Branched Endovascular Aortic Repair with Inner and Outer Branches: A Systematic Review and Meta-analysis.

Eur J Vasc Endovasc Surg

Department of Vascular and Endovascular Surgery, Manchester University NHS Foundation Trust, Manchester, UK; Division of Cardiovascular Sciences, School of Medical Sciences, Manchester Academic Health Science Centre, The University of Manchester, Manchester, UK.

Published: March 2025

Objective: This systematic review aimed to assess clinical outcomes of branched endovascular aortic repair (BEVAR) with inner branches (iBEVAR) and inner/outer branches (oBEVAR).

Data Sources: A systematic literature review was performed using the electronic bibliographic databases MEDLINE, Embase, Scopus, Web of Science, and the Cochrane Library up to May 2024.

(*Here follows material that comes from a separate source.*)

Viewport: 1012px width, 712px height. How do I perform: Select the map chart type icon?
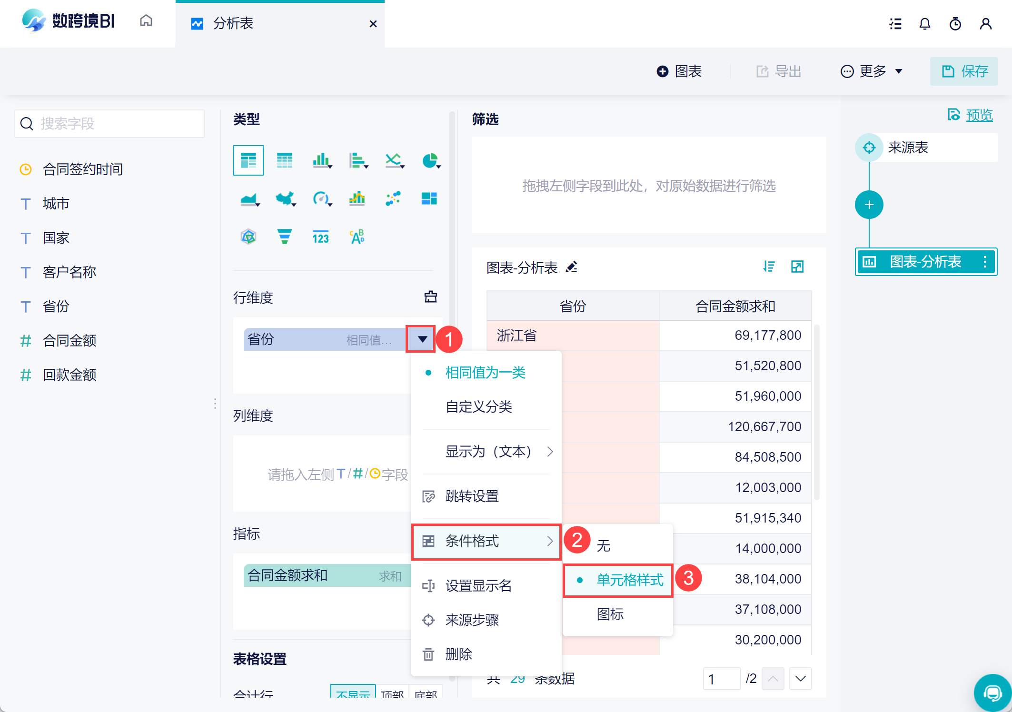285,198
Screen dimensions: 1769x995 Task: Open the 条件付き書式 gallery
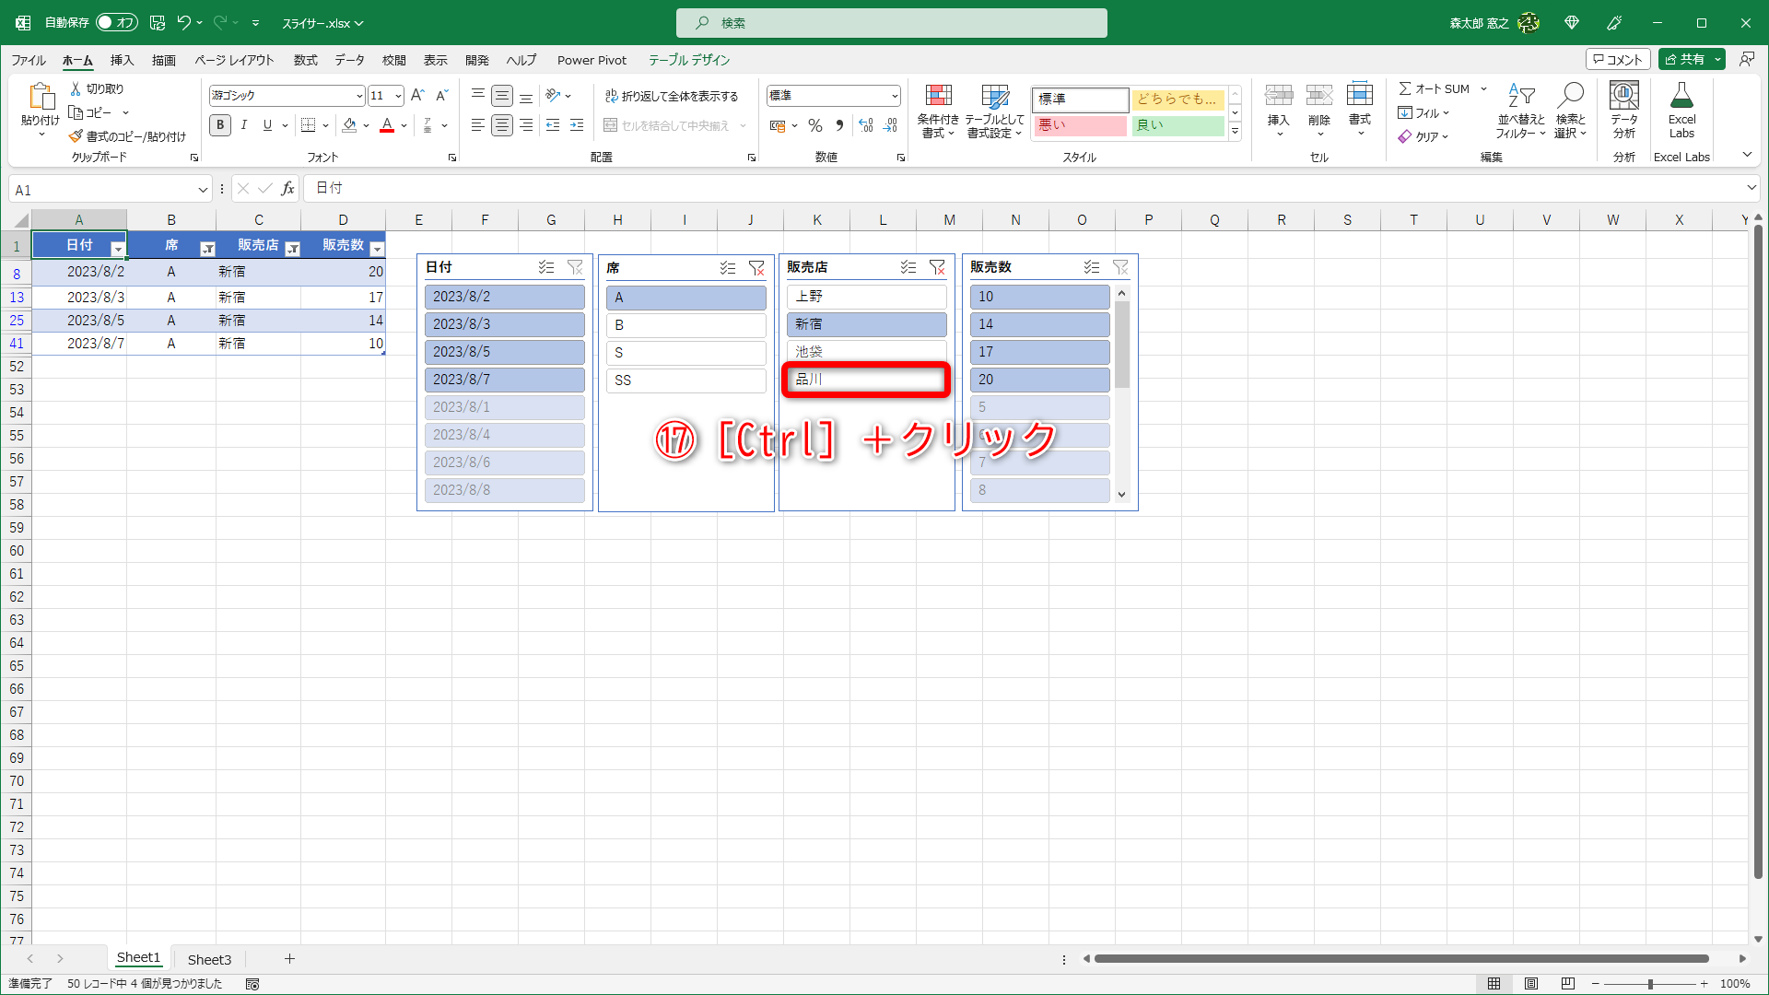938,111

Review Methods: The review was designed and reported in accordance with the Preferred Reporting Items for Systematic reviews and Meta-Analyses (PRISMA) guidelines. Eligible studies reported death, technical failure, primary patency of target vessels (TVs), TV related complications, branch related re-interventions, and spinal cord ischaemia (SCI). Risk of bias was evaluated with the ROBINS-I tool.

Results: Twenty seven observational studies reporting a total of 1 780 patients treated with BEVAR and 6 633 TVs were included. A total of 386 patients (84.3%) were electively treated with iBEVAR while 72 (15.6%) were urgently treated vs. 845 (63.2%) and 491 (36.7%) with oBEVAR, respectively. The pooled estimate of 30 day mortality was 4.9% (95% confidence interval [CI] 2.9 - 8.2%) for iBEVAR and 7.6% (95% CI 4.9 - 11.7%) for oBEVAR. Overall mortality rates were 13.8% (95% CI 9.7 - 19.1%) for iBEVAR vs. 15.4% (95% CI 10.6 - 21.9%) for oBEVAR. The rate of SCI was 6.5% (95% CI 4.2 - 10.0%) in iBEVAR compared with 12.9% (95% CI 9.6 - 17.1%) in oBEVAR. Primary TV patency was similar between iBEVAR (97.3%, 95% CI 94.8 - 98.6%) and oBEVAR (97.6%, 95% CI 95.3 - 98.7%). Target vessel related complication rates were 2.9% (95% CI 2.0 - 4.1%) in iBEVAR vs. 3.9% (95% CI 2.7 - 5.6%) in oBEVAR. Technical failure rates were 4.1% (95% CI 2.4 - 6.9%) for iBEVAR vs. 5.7% (95% CI 3.5 - 9.1%) for oBEVAR. Grading of Recommendations Assessment, Development, and Evaluation (GRADE) certainty was low or very low for all outcomes.

Conclusion: Branched endovascular aortic aneurysm repair with inner and inner/outer branches has been used in elective and urgent cases, as well as across a variety of anatomies, with both designs demonstrating satisfactory clinical outcomes.